Navigate to your Confluent Platform installation directory and run this command to install the latest (latest
) connector version.
The connector must be installed on every machine where Connect will be run.
confluent-hub install confluentinc/kafka-connect-aws-cloudwatch:latest
You can install a specific version by replacing latest
with a version number. For example:
confluent-hub install confluentinc/kafka-connect-aws-cloudwatch:1.0.0-preview
Install Connector Manually¶
Download and extract the ZIP file for your connector and then follow the manual connector installation instructions.
License¶
You can use this connector for a 30-day trial period without a license key.
After 30 days, this connector is available under a Confluent enterprise license.

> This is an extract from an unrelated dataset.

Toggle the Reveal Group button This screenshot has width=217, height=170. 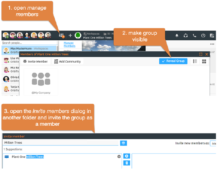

Confluent issues enterprise license keys to subscribers, along with providing enterprise-level support for Confluent Platform and your connectors. If you are a subscriber, please contact Confluent Support at support@confluent.io for more information.

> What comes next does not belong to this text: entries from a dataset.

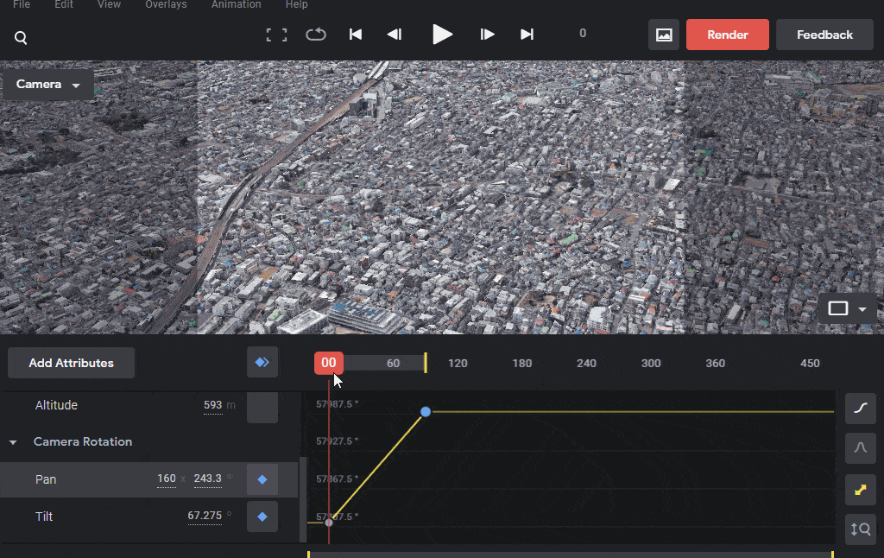Jump to first frame button
Viewport: 884px width, 558px height.
pos(355,35)
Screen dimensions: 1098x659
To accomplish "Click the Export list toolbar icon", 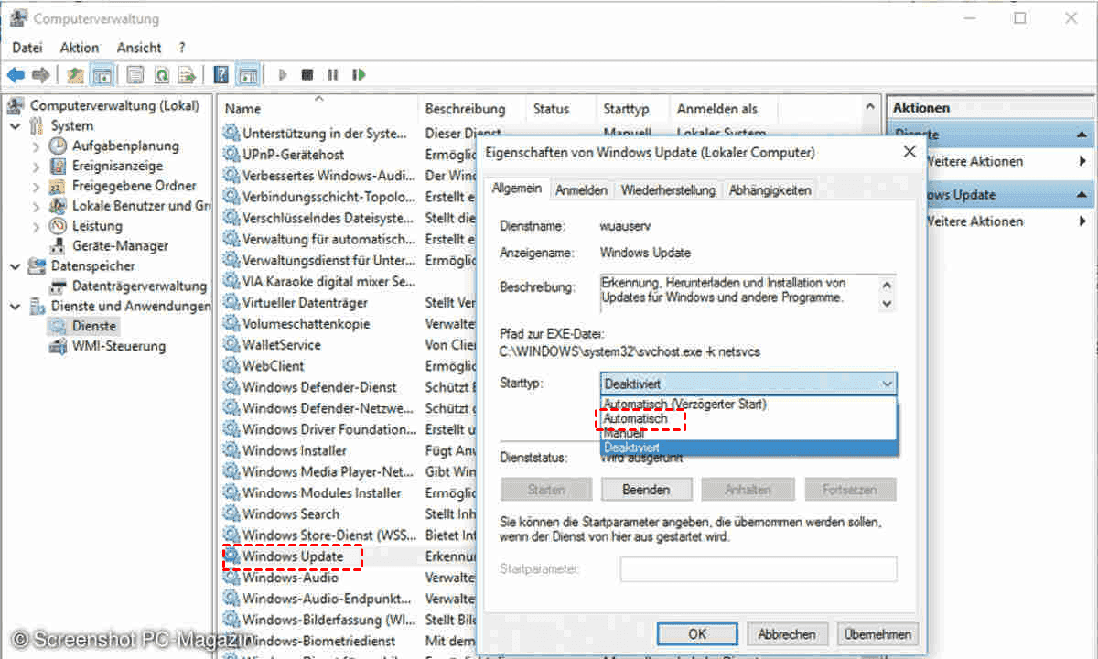I will (x=187, y=75).
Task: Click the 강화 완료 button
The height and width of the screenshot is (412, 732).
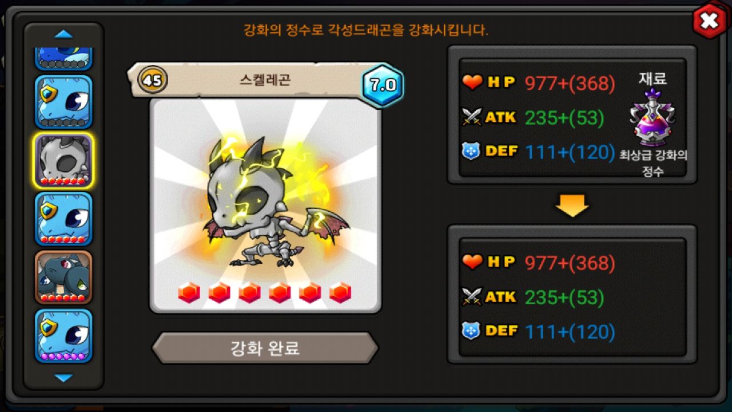Action: coord(265,347)
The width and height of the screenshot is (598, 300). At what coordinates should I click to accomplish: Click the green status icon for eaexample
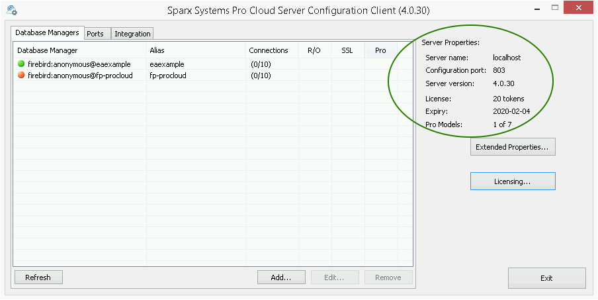pyautogui.click(x=21, y=64)
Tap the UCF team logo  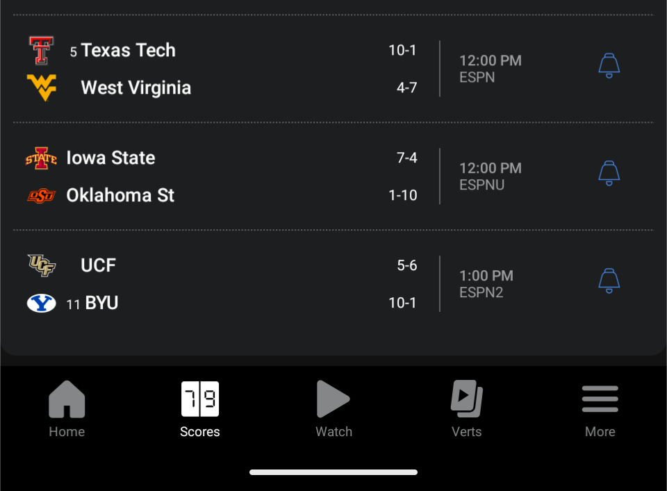point(42,265)
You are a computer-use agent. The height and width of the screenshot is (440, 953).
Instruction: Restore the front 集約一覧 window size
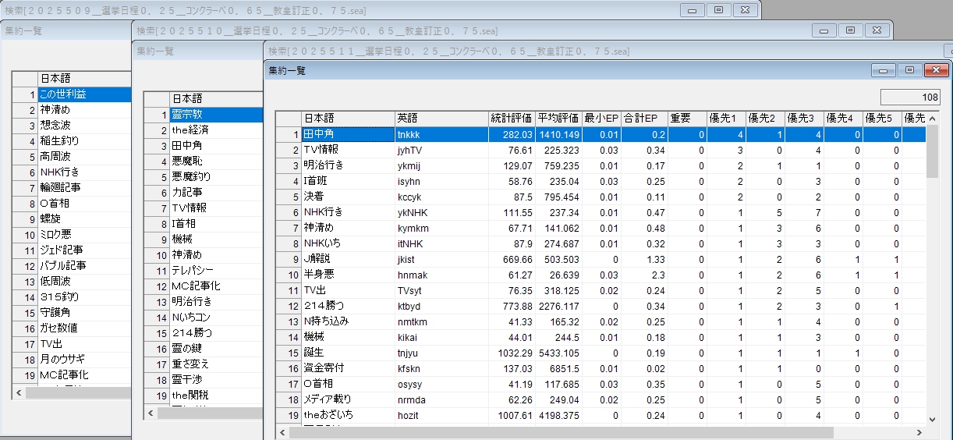click(x=909, y=70)
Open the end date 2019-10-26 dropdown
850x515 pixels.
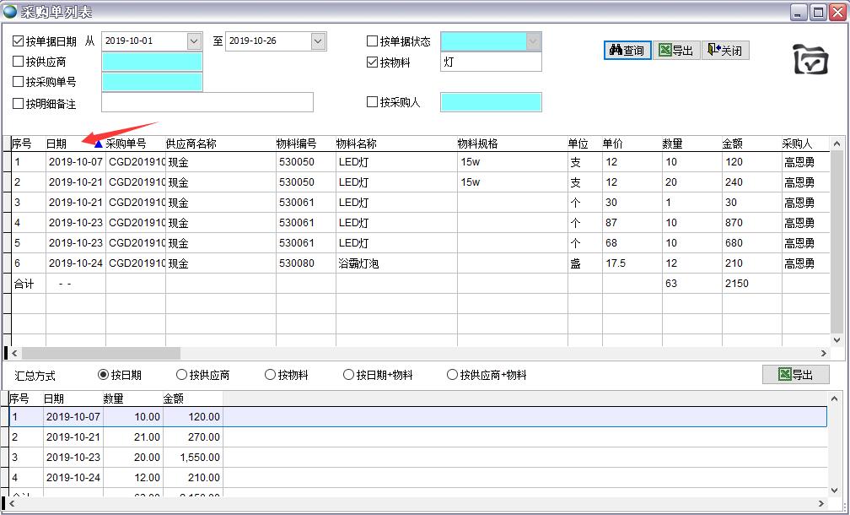318,41
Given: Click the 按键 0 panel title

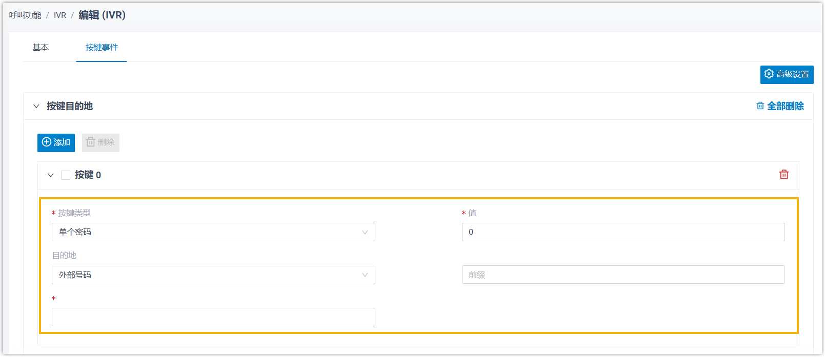Looking at the screenshot, I should click(x=88, y=175).
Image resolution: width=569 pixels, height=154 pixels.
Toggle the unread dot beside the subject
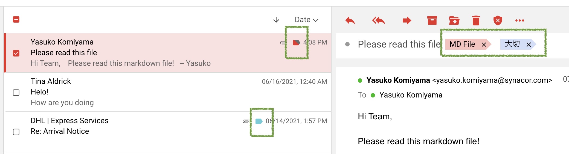347,44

See Confluent Platform license for license properties and License topic configuration for information about the license topic.
AWS CloudWatch Logs Source Connector Quick Start¶
Preliminary Setup¶
To add a new connector plugin you must restart Connect. Use the Confluent CLI command to restart Connect:
confluent stop connect && confluent start connect
Your output should resemble:
Using CONFLUENT_CURRENT: /Users/username/Sandbox/confluent-snapshots/var/confluent.NuZHxXfq
Starting zookeeper
zookeeper is [UP]
Starting kafka
kafka is [UP]
Starting schema-registry
schema-registry is [UP]
Starting kafka-rest
kafka-rest is [UP]
Starting connect
connect is [UP]
Check if the AWS CloudWatch Logs plugin has been installed correctly and picked up by the plugin loader:
curl -sS localhost:8083/connector-plugins | jq '.[].class' | grep cloudwatch
Your output should resemble:
"io.confluent.connect.aws.cloudwatch.AwsCloudWatchSourceConnector"
AWS Credentials¶
By default, the AWS CloudWatch Logs connector looks for AWS credentials in the following locations and in the following order:
The
AWS_ACCESS_KEY_ID
andAWS_SECRET_ACCESS_KEY
environment variables accessible to the Connect worker processes where the connector will be deployed. These variables are recognized by the AWS CLI and all AWS SDKs (except for the AWS SDK for .NET). You use export to set these variables.export AWS_ACCESS_KEY_ID=<your_access_key_id> export AWS_SECRET_ACCESS_KEY=<your_secret_access_key>
The
AWS_ACCESS_KEY
andAWS_SECRET_KEY
can be used instead, but are not recognized by the AWS CLI.The
aws.accessKeyId
andaws.secretKey
Java system properties on the Connect worker processes where the connector will be deployed. However, these variables are only recognized by the AWS SDK for Java and are not recommended.The
~/.aws/credentials
file located in the home directory of the operating system user that runs the Connect worker processes. These credentials are recognized by most AWS SDKs and the AWS CLI. Use the following AWS CLI command to create the credentials file:aws configure
You can also manually create the credentials file using a text editor. The file should contain lines in the following format:
[default] aws_access_key_id = <your_access_key_id> aws_secret_access_key = <your_secret_access_key>
Note
When creating the credentials file, make sure that the user creating the credentials file is the same user that runs the Connect worker processes and that the credentials file is in this user’s home directory. Otherwise, the kinesis connector will not be able to find the credentials.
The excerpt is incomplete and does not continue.